In the book, Catelyn kills Jinglebell. Jinglebell, as Walder’s grandson, is a reflection of Robb. Catelyn specifically entreats Walder Frey to spare her son for the life of his grandson. The focus then is on Catelyn’s relationship with her children. It makes her choice even crueler because after everything she’s done to save her children, she’s willing to kill a child (Jinglebell is about 50, but the symbolic parallel stands).

The choice is desperate because Walder has a lot of children and Jinglebell is framed more as fool than family. Walder’s disinterest in his grandson’s life stands in stark contrast to Catelyn’s frantic bid for her son’s life. At the same time, it serves as a chilling parallel between Catelyn and Walder because Catelyn ultimately only values Jinglebell’s life as a tool to save her child. When she loses her child and kills Jinglebell, it is a declaration that she has given up on family, life, and redemption, becoming as cruel as Walder Frey.

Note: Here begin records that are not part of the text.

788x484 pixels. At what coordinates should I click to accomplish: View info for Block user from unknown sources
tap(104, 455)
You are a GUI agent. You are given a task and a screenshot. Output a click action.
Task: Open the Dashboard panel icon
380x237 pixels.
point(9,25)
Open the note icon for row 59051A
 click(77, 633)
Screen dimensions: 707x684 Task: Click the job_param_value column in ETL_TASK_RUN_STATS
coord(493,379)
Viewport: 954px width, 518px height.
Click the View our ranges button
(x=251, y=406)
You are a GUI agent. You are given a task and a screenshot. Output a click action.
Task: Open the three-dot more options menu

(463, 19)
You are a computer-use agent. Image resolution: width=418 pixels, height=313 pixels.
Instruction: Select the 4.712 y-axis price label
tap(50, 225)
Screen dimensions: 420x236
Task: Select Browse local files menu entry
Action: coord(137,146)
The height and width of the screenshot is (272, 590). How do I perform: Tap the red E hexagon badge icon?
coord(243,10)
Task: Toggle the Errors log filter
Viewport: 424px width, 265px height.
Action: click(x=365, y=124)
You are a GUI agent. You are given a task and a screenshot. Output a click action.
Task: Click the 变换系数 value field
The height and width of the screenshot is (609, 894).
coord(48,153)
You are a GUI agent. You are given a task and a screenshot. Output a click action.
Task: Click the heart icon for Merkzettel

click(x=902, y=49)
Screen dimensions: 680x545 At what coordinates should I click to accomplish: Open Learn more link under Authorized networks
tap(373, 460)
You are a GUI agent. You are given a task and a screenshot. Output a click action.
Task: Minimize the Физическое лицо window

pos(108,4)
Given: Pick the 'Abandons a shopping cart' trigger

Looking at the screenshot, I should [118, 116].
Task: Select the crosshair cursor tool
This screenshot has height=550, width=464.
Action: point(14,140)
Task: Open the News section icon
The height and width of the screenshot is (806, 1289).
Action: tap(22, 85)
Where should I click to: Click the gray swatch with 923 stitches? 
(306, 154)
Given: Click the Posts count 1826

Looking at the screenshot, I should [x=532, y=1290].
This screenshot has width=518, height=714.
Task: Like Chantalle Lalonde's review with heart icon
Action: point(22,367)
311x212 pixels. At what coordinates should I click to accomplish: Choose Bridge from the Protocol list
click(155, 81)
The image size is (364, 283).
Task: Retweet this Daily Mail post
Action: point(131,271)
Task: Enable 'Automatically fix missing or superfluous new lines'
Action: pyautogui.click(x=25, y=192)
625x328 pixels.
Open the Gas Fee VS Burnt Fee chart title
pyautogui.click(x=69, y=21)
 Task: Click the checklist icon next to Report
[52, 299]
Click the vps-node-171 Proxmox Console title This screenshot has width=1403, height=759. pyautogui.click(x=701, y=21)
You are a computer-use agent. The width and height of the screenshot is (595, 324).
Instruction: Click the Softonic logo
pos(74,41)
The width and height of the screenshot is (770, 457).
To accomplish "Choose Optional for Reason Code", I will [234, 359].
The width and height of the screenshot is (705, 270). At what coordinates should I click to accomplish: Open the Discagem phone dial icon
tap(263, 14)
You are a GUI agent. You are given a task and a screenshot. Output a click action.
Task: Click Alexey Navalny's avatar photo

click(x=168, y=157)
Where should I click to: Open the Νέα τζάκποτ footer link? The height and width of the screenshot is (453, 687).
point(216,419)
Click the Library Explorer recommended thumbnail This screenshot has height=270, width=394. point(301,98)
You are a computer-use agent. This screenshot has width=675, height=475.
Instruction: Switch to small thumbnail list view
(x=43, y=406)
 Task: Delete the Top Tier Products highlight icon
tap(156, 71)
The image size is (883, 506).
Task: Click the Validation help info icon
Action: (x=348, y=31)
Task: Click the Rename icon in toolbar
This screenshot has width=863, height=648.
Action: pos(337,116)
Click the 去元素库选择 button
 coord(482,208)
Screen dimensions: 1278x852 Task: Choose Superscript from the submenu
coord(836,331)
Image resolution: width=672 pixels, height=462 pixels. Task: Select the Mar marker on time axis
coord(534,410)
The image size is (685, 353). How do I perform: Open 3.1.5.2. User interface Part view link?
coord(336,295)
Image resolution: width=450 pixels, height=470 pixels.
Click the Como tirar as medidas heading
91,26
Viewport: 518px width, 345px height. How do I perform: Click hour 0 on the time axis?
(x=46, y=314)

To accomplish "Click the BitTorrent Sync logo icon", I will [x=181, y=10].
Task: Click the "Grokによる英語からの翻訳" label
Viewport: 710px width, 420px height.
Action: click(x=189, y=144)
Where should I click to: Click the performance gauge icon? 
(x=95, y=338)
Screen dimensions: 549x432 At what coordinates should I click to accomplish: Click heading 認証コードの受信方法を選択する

In the show, Catelyn kills Joyeuse. Joyeuse is Catelyn’s mirror because she is a wife and (presumably) mother, the same as Catelyn. By killing Joyeuse, she’s killing herself. The show has no intention of bringing Catelyn back as Lady Stoneheart, so the murder is less a climax leading to a dramatic character change and more the culmination of Catelyn’s grief. By killing Joyeuse, the focus is turned onto Catelyn and allows us in our last moments to look hard at Catelyn and see her utter hopelessness.

Threatening to kill Joyeuse is a less desperate bid than threatening to kill Jinglebell, but it’s still a last-ditch effort. Joyeuse is Walder Frey’s eighth wife and to rub salt in the wound, he marries again soon after. Walder’s disregard for Joyeuse and Catelyn’s decision to murder the woman still compares and contrasts Walder and Catelyn’s vindictiveness in the same way as Jinglebell’s death, but it’s not quite as heartbreaking. It’s a murder of herself, which is more an act of hopelessness than an act of cruelty. But maybe that’s best because it gives us a greater sense of closure. Catelyn progressing from kind mother to hopeless widow with no family is a satisfying arc. The book, on the other hand, progresses from kind mother to vindictive monster and it would be a shame to not explore that monstrousness. Since the show doesn’t plan on using Lady Stoneheart, it’s more satisfying to end with the focus on Catelyn breaking under her despair, numbly killing a woman and thus herself.